My sister likes to bring up that Toy Story 2 scene because just thinking about it can make me cry, especially if I’m with her and we’ve been laughing a lot so I’m already kinda hysterical. (It’s the way she snuggles down close to her little girl! And then she’s in the trash! My GOD! It’s heart-wrenching!)
Here’s another thing to do for sport. There’s this terrible picture book. It’s terrible! Especially if you have father issues. It’s about a little girl who dances and her father loves to watch her dance, which is all really moving with this beautiful illustrations. But then at the end she’s an adult and he dies and she’s in there while he’s dying and one last time she dances for him and that’s bad enough. Even though it’s maudlin and ridiculous, it will make you cry. And then! And then you read the front of the book and the pictures in the book were inspired by pictures of a real live little girl who died tragically in a car accident! And then! And then again! The proceeds of the book go to some child abuse foundation! The sobbing never ends! So one day I happen to pick this up in the bookstore and am sobbing (but trying to do it quietly, which means my throat just closes up and aches) then my friend comes to look and I hand it to her and she starts crying. Then our third friend wanders over and we make her read it and she cries, too. It’s ridiculous. I felt like I did watching Mr. Holland’s Opus because I was thinking, “This is so manipulative! Sheesh!” and I’m crying into my popcorn anyway. That’s how this book is.

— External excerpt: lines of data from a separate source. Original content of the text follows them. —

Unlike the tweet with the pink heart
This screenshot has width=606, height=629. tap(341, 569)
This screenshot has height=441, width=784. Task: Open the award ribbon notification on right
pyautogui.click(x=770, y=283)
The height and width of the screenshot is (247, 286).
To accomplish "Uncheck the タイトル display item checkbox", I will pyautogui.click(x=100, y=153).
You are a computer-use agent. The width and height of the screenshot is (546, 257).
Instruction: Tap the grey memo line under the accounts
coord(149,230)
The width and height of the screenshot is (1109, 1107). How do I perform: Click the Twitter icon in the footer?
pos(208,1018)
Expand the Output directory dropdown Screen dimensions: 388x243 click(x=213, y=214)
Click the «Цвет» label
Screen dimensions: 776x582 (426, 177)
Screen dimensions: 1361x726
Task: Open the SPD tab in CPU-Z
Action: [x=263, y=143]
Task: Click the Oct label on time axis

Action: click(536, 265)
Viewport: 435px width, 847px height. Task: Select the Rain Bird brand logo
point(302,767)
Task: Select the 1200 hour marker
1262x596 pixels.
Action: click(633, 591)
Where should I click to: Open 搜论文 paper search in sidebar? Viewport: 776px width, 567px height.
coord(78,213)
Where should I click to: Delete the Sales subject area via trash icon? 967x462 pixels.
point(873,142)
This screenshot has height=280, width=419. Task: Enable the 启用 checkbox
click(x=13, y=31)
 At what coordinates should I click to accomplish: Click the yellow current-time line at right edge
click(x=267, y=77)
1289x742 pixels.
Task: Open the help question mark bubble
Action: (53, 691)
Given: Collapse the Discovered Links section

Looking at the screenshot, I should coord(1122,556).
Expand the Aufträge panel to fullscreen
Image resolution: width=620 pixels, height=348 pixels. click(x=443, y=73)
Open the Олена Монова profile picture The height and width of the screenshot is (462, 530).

Oh and one more thing that makes me cry just to talk about it but it’s funny. There’s a scene in my new favorite PMS days movie, Carla and Connie (perfect double feature with Camp) where the women are singing “Don’t Cry for Me Argentina,” which makes me cry anyway. (I even used to cry while stair-stepping to Madonna’s disco version — what can I say? I love me the showtunes!) So in this scene they’re singing this part, “But all you have to do is look at me / To know that every word is true…” the music swells and then, “DON’T CRY FOR ME ARGENTINA!” And the whole audience of showtune loving queens stands up with their arms over their head, a la Eva Peron herself. Love it love it!
So what ridiculous things make you choke up?


It just occurred to me, just now, how completely bizarre it is for our culture to guilt-trip us over abandoning our toys. How strange is it that we insist on personifying the things that belong to us … even taking it one step further to imply that our things MISS US when we’re gone? Are we a society of guilt or what?
Before, I always completely accepted the notion. I have now had an epiphany. Right here in your comments section.
We must be kindred spirits! That scene in Toy Story 2 always makes me cry too, and I was emotionally exhausted after seeing the stage show of The Lion King!
There are three picture books that I can’t read to my children without sobbing: Old Pig, Wilrid Gordon McDonald Partridge and Koala Lou. They’re horribly manipulative, but I still can’t help it.
How’s this for ridiculously maudlin? When I was pregnant with my middle daughter, I used to *weep* every time I saw the Goodbye Song from Bear in the Big Blue House. It seemed so tragic, saying goodbye to dear friends. I can only blame the hormones.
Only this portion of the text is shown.